In my church, we have to work hard to make sure that those still struggling with how to read the Bible and understand it on the topic of human sexuality know that they can say so, without censure. We have to work just as hard at that as any conservative church in the midwest has to work to make sure that the lone gay marriage supporter in its midst knows she is still welcome, even if she's not understood.

Because that's what unity is. That's what bearing with each other means. That's what living in community takes. And it's worth it. As we struggle through the conflicts of opinion and disagreements in doctrine, we each bear witness to the gospel--to each other. And often, out of dissensus comes greater understanding of what living the gospel really means. But we can't bear witness to each other in this way unless we're free to speak our minds, unburden our hearts, and live our convictions. We can't bear witness to each other, if we're too busy censoring each other's statements.

And if we can't bear witness to each other, how can we bear witness to the rest of the world?

Friday, May 22, 2009

Is anyone else totally grossed out by the ubiquitous "cure your yellow teeth" ads in the hotmail sidebar and all over facebook? The ones with the "free" and "discovered by a mom" taglines, with the great big closeups of people's mouths. The last straw was the mustachioed man licking his white white teeth. BLURG! Please, please, please make it STOP.

Tuesday, May 19, 2009

AIDS Walk NY 2009

The AIDS Walk was Sunday. Our CCfB team collectively raised $475, and Clare and I officially reached our donation goal of $100!
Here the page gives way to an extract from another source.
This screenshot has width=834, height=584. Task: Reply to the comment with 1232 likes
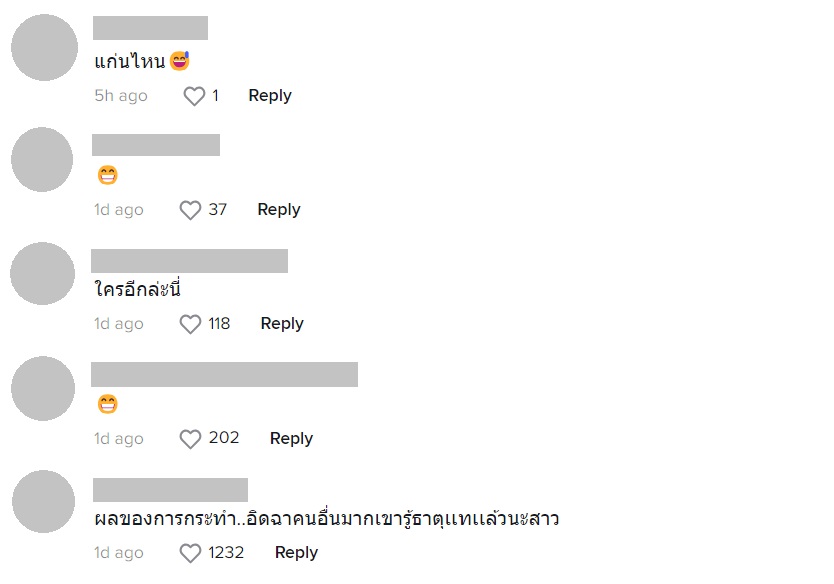click(x=296, y=552)
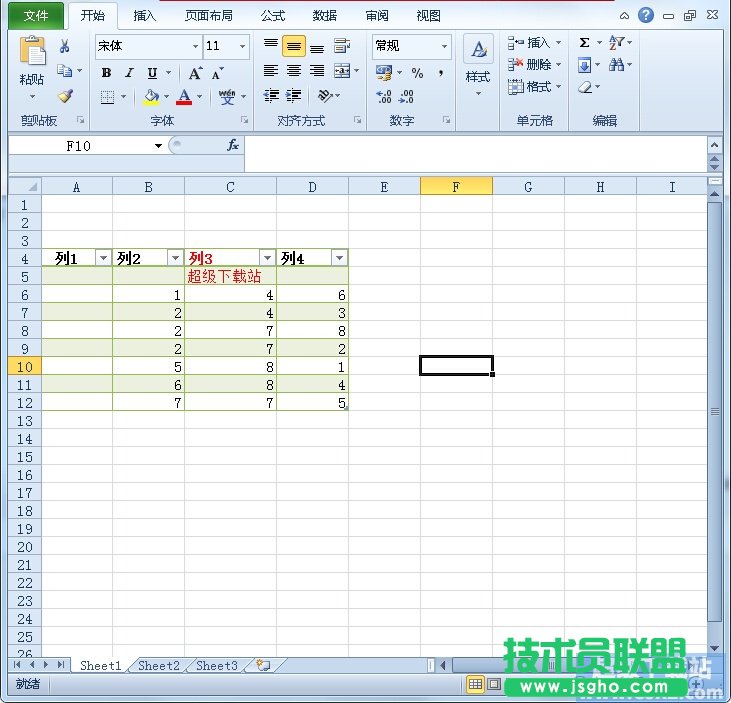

Special thanks goes to Grandmom and Grandad, and Sylva's Nana.

Clare's collection can gathered a total of $10.97 from various anonymous donors, from both CCfB and Calvary Episcopal Church (where we placed the can in the church office). Thanks to all of you, too. I matched your donation to bring it to an even $20 with some "play money" from Anna Mercedes, so thanks to Anna for helping us make our goal!

Y'all ROCK.

And as Dora would say, "Thanks for helping!"